Dans son article « Ways Women Lead », Rosener (1990), qui a été critiquée par certaines auteures féministes pour ce renversement, fait cependant remarquer à quel point les contextes organisationnels (situations de crise et de changement, types d’organisations de petite taille et moins bureaucratiques) sont des éléments importants à considérer pour comprendre l’émergence et l’acceptation d’un mode féminin de leadership, que, pour sa part, elle nomme le « leadership interactif ». Cette étude ainsi que d’autres ouvrent la porte à un intérêt accru pour l’étude des contextes organisationnels qui sont davantage favorables aux femmes (Baudoux 2005; Kvande et Rasmussen 1994; Huppert-Laufer 1984).
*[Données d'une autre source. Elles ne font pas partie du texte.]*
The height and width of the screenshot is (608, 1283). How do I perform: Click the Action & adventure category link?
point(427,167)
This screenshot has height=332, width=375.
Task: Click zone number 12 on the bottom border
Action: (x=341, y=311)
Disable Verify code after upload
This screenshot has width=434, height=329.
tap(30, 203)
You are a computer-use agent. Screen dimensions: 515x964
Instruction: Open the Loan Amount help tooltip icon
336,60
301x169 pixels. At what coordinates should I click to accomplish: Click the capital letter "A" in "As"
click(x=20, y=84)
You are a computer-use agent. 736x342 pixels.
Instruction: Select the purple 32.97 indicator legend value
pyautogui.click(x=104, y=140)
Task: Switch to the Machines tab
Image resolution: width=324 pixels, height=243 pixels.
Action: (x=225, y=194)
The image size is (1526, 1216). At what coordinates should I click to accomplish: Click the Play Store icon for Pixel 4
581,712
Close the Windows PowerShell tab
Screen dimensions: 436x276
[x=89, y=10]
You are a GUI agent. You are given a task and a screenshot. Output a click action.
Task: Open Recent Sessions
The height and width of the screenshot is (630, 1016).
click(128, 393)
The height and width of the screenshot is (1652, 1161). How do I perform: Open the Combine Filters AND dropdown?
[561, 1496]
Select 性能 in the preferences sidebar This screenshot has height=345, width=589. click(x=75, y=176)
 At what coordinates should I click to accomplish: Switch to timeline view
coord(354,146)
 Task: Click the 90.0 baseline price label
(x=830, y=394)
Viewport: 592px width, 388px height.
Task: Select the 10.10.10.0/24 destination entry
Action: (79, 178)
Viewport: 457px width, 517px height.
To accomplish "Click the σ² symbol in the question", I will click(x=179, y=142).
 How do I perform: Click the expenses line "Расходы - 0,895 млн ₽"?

Les effets de la structure de pouvoir sur le comportement

Dans son étude effectuée avec une méthode ethnographique, Kanter (1977) décrit la réalité organisationnelle et bureaucratique dans laquelle l’expérience et la problématique d’exclusion des femmes se situent. La publication de son ouvrage intitulé Men and Women of the Corporation, bien que celui-ci ne s’intéresse pas uniquement à la question des femmes en gestion, marque un tournant majeur dans ce champ de recherche. Cette approche dite « structurelle » (Gutek 1993) démontre que les comportements et les motivations des femmes au travail sont les conséquences de facteurs structurels dans les organisations plutôt que leurs causes. Elle fait ressortir que plusieurs femmes qui réussissent dans les milieux masculins de la gestion sont placées dans des situations d’adaptation qui les forcent à adopter les normes masculines de comportement (Henning et Jardim 1978). Selon Kanter, ce sont des effets de la structure de pouvoir et d’occasions dans les organisations qui forgent les comportements des individus selon la place qu’ils y occupent. Le concept de tokenisme qu’elle propose fait référence au symbolisme, à l’isolation et à la pression de performance qu’entraîne la visibilité des individus d’un groupe minoritaire, ce qui est valable pour le genre, mais qui s’applique à toute autre minorité visible en deçà d’une masse critique estimée à 30 %, alors que les comportements des individus ne sont plus considérés pour eux-mêmes, mais interprétés à l’intérieur d’une norme stéréotypique de leur groupe.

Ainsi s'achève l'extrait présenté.